**The records:**

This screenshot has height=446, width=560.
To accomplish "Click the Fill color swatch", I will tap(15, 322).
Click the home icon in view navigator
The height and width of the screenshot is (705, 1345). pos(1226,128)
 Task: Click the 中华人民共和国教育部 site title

**Problem requirements:**
Could you write out only the lines of the listing above from the one that contains "Click the home icon in view navigator" through its final line, exactly and inclusive?

**Result of this exercise:**
Click the home icon in view navigator
The height and width of the screenshot is (705, 1345). pos(1226,128)
 Task: Click the 中华人民共和国教育部 site title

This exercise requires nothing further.